> **Records for processing**
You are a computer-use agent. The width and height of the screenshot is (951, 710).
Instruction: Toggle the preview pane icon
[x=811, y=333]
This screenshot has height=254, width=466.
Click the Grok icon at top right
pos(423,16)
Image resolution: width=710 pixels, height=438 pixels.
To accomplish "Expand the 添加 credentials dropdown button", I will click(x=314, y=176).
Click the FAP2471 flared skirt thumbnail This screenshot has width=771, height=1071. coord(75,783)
...
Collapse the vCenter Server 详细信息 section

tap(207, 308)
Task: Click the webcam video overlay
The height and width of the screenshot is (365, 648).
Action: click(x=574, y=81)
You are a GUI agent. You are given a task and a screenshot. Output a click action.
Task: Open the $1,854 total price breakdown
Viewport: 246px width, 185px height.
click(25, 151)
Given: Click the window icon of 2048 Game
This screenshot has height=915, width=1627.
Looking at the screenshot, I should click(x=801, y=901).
--
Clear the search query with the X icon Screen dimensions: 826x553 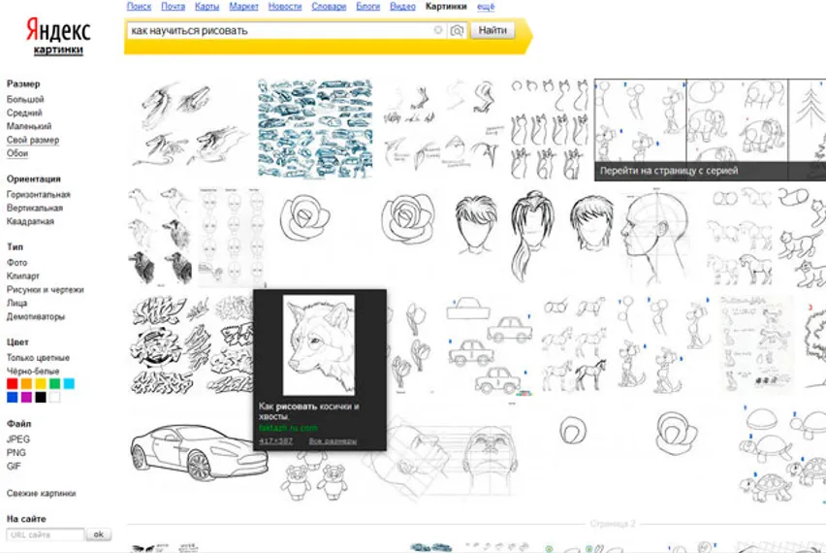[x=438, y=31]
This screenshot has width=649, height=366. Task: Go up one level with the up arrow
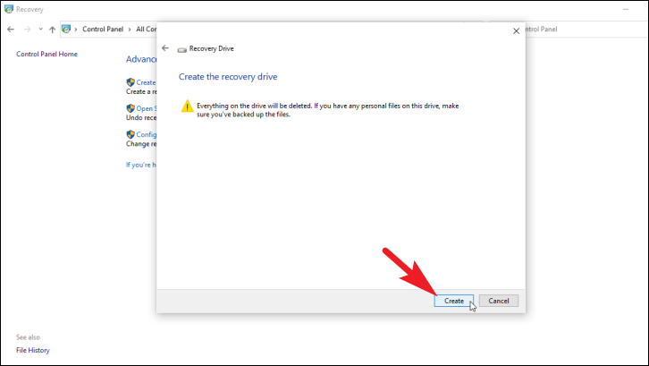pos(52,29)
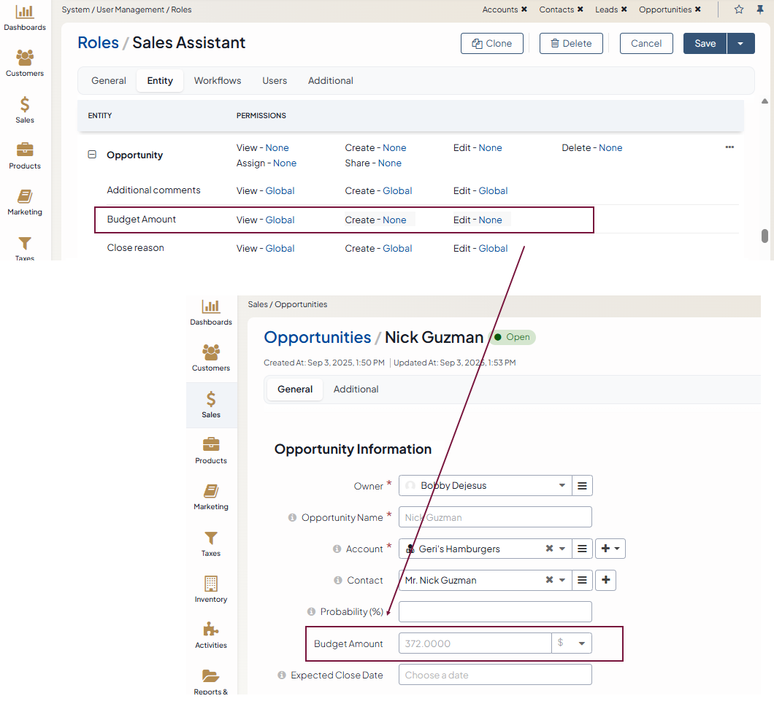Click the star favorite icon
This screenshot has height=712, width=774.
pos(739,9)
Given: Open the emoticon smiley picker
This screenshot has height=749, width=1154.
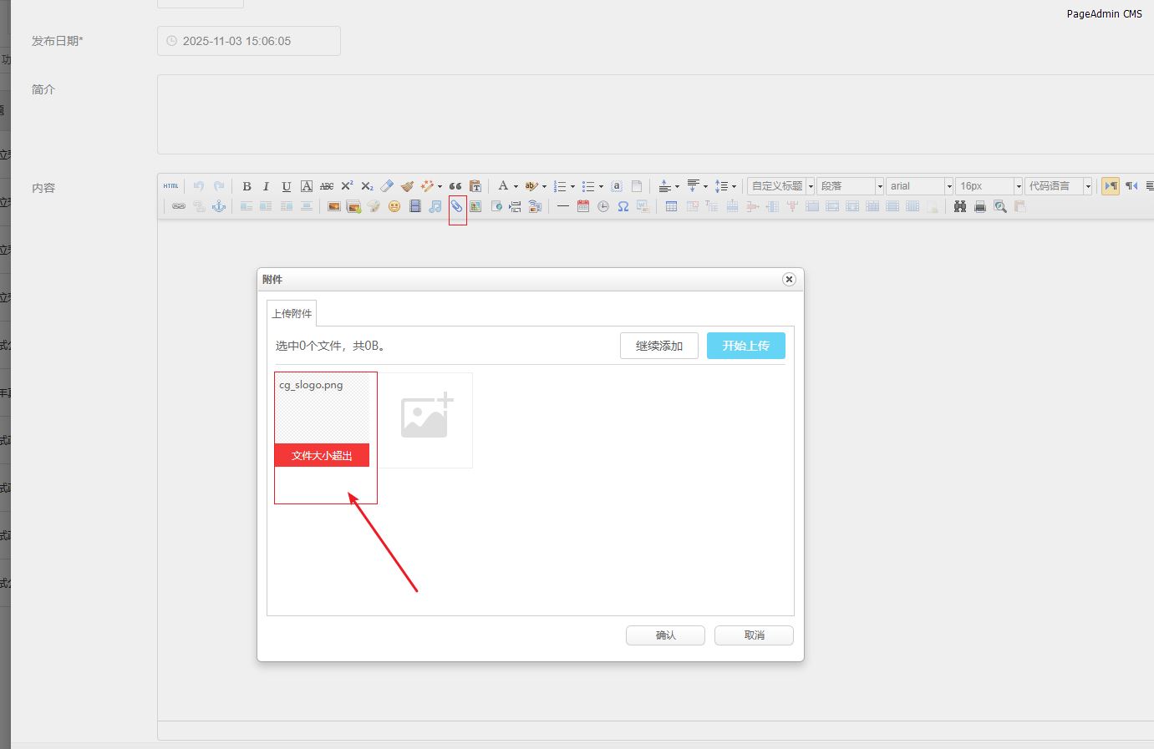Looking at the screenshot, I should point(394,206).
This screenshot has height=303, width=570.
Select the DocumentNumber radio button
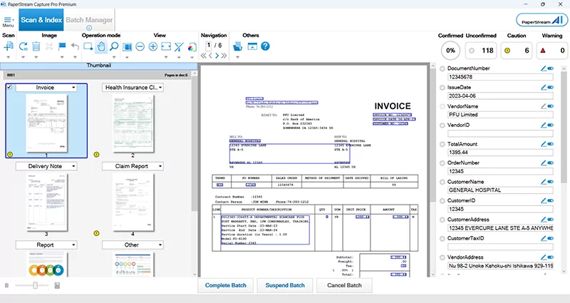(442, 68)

> **Short problem**
Reproduce the entries above verbatim, from the line with "You are a GUI" up to and including the line with "Looking at the screenshot, I should click(x=801, y=901).".

> **Task response**
You are a GUI agent. You are given a task and a screenshot. Output a click action.
Task: Open the $1,854 total price breakdown
Viewport: 246px width, 185px height.
click(25, 151)
Given: Click the window icon of 2048 Game
This screenshot has height=915, width=1627.
Looking at the screenshot, I should click(x=801, y=901).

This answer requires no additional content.